The city has long considered moving more of the administrative services closer to the West End, where the city’s population is swelling. The topic surfaced in 2015 and prompted extensive debate in the City Council when it was suggested that more of the city’s administrative services should be moved to a building that isn’t falling apart — though there was some backlash to the notion that the current City Hall could be leased out with private-public partnerships to help foot the bill for the extensive repairs needed.

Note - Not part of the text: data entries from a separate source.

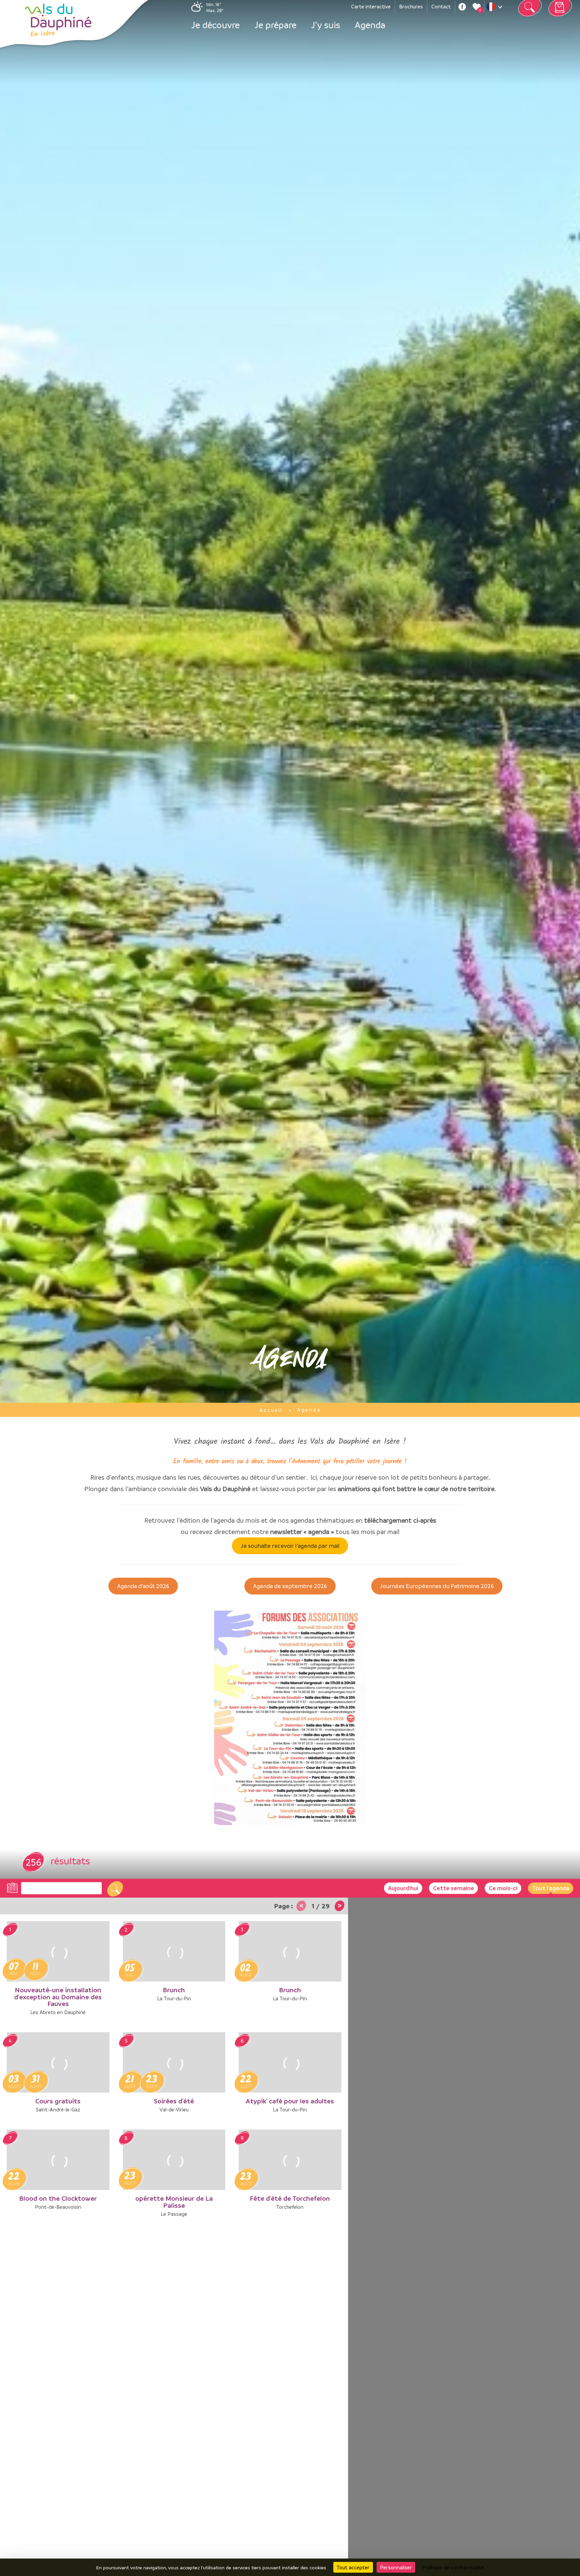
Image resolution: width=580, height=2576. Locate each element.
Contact (441, 6)
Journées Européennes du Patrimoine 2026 (437, 1585)
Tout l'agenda (550, 1888)
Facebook (462, 6)
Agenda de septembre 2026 (290, 1585)
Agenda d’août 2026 (143, 1585)
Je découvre (215, 25)
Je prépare (275, 25)
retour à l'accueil (58, 20)
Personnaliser (396, 2567)
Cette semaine (453, 1888)
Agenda (370, 25)
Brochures (411, 6)
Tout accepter (353, 2567)
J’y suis (325, 25)
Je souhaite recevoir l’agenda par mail (290, 1545)
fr (495, 8)
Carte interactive (371, 6)
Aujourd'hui (403, 1888)
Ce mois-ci (503, 1888)
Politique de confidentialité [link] (453, 2567)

“The building can accommodate all DCHS and Health Department requirements with approximately 30,000 square feet of remaining space available for future growth and/or swing space when City Hall is renovated,” the staff report noted.
“I’m excited about this opportunity,” Mayor Justin Wilson said. “Not only is this something that saves us a lot of money, it moves city services more approximate to the folks who benefit from these services… This is an opportunity for the city to provide not just the services focused for this consolidation, but other services on the West End of the city where we have not provided as much of our critical services. I think this is a great opportunity all around.”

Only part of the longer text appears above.